• Task brief:
In the entries that follow, the lines from the one with "En savoir plus (218, 269)" through the one with "[Перейти к слайду 4] (320, 1529)" are the ones to write out, exactly and with both ends included. Nothing else should appear.

• Supplied data:
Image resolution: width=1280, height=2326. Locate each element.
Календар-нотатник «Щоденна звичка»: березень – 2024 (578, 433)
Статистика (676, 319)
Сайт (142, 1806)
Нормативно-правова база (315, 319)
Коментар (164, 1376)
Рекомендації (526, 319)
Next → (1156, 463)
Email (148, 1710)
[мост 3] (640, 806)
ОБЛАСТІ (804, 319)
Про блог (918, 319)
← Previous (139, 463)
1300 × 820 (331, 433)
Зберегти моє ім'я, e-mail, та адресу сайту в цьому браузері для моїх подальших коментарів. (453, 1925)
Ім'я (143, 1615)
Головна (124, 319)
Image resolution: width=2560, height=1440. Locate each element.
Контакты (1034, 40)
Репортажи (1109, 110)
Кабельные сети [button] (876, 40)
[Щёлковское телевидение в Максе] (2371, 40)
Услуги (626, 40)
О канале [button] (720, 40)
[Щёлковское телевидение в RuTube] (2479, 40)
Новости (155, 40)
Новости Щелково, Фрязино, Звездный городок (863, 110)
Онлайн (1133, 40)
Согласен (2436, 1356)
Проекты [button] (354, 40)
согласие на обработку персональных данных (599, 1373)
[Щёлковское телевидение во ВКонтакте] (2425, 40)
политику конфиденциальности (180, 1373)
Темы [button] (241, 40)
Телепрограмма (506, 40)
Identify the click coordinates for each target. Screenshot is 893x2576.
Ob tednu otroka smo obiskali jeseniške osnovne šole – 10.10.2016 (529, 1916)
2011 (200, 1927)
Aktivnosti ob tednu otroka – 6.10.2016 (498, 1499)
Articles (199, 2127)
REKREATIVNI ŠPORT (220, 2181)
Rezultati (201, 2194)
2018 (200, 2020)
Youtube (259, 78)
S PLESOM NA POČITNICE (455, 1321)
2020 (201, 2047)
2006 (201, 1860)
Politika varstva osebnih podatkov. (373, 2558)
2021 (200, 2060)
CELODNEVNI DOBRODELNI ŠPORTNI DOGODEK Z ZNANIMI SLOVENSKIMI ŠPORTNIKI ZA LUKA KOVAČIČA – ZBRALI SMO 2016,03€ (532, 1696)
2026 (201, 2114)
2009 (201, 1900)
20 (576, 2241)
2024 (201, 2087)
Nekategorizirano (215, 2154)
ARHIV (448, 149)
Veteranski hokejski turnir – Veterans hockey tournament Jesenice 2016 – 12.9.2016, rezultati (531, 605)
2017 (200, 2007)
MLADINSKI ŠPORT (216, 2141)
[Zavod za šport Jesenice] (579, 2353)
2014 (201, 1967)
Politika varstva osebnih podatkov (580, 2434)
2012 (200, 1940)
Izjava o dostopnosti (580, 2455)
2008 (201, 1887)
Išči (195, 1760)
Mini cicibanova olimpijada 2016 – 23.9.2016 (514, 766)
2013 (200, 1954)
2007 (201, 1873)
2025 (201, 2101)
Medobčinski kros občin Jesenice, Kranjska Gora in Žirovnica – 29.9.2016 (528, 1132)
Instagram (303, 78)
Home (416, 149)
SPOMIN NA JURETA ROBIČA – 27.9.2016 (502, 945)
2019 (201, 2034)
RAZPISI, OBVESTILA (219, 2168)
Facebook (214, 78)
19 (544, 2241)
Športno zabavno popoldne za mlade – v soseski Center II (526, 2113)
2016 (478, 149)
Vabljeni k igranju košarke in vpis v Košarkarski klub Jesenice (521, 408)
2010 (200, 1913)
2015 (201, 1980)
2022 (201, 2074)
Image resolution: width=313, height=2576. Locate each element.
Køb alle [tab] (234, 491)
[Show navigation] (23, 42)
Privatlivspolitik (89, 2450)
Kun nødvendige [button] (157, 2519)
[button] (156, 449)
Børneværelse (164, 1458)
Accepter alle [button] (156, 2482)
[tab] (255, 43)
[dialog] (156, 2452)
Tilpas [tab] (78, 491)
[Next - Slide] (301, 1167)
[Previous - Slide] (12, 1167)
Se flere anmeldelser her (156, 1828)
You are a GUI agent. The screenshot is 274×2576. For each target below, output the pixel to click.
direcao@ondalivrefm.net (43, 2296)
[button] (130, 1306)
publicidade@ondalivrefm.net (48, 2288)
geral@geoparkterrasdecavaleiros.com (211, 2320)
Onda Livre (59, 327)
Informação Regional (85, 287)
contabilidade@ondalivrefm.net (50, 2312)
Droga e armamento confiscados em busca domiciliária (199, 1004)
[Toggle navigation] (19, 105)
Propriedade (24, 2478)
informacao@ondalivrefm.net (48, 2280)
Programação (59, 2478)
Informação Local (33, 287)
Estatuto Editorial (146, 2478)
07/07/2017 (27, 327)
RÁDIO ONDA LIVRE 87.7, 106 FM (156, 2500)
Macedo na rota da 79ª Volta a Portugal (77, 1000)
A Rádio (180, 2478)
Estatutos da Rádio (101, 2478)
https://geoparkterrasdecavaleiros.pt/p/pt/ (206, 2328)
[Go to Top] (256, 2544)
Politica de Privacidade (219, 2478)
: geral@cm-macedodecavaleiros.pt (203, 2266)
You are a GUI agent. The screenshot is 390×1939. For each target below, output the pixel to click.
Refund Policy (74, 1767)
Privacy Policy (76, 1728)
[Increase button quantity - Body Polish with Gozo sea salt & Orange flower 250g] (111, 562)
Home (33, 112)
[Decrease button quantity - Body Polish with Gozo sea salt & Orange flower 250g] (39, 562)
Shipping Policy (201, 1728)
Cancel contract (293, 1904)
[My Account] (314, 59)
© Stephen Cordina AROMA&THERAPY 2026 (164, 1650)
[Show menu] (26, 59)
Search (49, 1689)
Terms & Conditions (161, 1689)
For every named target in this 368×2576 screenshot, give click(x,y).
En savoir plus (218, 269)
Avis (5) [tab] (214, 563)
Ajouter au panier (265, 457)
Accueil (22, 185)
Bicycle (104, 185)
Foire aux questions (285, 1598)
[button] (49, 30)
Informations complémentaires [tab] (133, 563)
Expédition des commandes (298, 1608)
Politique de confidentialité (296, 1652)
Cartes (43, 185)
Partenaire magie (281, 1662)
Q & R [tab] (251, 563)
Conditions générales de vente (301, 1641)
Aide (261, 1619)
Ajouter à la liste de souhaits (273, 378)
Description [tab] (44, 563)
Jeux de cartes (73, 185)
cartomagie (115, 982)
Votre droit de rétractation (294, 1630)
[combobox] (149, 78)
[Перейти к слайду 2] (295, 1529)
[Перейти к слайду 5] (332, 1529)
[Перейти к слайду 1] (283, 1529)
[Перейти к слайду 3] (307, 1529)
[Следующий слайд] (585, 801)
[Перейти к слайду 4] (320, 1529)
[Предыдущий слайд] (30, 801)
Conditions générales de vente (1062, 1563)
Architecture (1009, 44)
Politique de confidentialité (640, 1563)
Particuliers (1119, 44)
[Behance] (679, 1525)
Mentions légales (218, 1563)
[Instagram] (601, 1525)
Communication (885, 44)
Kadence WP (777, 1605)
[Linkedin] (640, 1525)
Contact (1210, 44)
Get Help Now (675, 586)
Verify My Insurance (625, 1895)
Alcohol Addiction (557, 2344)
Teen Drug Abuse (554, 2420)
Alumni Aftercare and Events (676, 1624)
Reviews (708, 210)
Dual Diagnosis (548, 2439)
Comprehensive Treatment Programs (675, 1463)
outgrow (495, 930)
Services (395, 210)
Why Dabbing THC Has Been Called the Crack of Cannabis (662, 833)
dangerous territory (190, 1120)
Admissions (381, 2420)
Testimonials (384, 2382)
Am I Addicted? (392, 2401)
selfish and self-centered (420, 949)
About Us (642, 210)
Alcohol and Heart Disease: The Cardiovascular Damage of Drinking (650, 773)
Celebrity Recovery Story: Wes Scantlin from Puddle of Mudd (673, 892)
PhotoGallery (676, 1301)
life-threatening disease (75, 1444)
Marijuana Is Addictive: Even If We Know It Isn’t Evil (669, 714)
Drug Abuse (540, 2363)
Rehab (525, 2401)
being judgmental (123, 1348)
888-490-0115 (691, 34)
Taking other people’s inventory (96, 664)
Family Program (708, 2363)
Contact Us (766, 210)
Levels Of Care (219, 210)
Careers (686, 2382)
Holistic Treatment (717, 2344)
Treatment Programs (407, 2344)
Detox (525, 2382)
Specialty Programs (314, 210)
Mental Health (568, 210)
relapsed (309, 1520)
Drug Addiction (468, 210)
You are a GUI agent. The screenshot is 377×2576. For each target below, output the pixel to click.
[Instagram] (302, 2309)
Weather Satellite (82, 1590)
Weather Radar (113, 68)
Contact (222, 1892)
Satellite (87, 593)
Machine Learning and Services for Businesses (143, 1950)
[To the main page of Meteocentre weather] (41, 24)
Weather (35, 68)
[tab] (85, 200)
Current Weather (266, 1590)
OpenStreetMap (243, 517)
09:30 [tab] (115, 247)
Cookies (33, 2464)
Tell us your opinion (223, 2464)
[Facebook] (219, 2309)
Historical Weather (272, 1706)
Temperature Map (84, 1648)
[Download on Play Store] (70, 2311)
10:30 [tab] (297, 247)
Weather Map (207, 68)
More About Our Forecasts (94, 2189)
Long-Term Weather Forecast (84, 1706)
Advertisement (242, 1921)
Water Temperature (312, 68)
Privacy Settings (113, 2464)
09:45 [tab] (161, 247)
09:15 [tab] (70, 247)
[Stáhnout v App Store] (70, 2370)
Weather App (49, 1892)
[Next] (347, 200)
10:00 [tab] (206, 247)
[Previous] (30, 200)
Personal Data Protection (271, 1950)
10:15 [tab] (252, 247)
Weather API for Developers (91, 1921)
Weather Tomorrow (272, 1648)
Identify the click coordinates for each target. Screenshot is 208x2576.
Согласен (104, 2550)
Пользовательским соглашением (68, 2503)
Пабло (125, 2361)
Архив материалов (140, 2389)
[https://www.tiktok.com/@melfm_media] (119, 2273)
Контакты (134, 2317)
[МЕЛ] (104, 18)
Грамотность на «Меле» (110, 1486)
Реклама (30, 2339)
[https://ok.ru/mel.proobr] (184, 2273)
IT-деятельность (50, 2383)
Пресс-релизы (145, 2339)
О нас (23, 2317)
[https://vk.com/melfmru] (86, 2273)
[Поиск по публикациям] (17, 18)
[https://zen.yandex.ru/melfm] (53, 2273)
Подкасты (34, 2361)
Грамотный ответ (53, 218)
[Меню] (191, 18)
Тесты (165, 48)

• Exercise result:
En savoir plus (218, 269)
Avis (5) [tab] (214, 563)
Ajouter au panier (265, 457)
Accueil (22, 185)
Bicycle (104, 185)
Foire aux questions (285, 1598)
[button] (49, 30)
Informations complémentaires [tab] (133, 563)
Expédition des commandes (298, 1608)
Politique de confidentialité (296, 1652)
Cartes (43, 185)
Partenaire magie (281, 1662)
Q & R [tab] (251, 563)
Conditions générales de vente (301, 1641)
Aide (261, 1619)
Ajouter à la liste de souhaits (273, 378)
Description [tab] (44, 563)
Jeux de cartes (73, 185)
cartomagie (115, 982)
Votre droit de rétractation (294, 1630)
[combobox] (149, 78)
[Перейти к слайду 2] (295, 1529)
[Перейти к слайду 5] (332, 1529)
[Перейти к слайду 1] (283, 1529)
[Перейти к слайду 3] (307, 1529)
[Следующий слайд] (585, 801)
[Перейти к слайду 4] (320, 1529)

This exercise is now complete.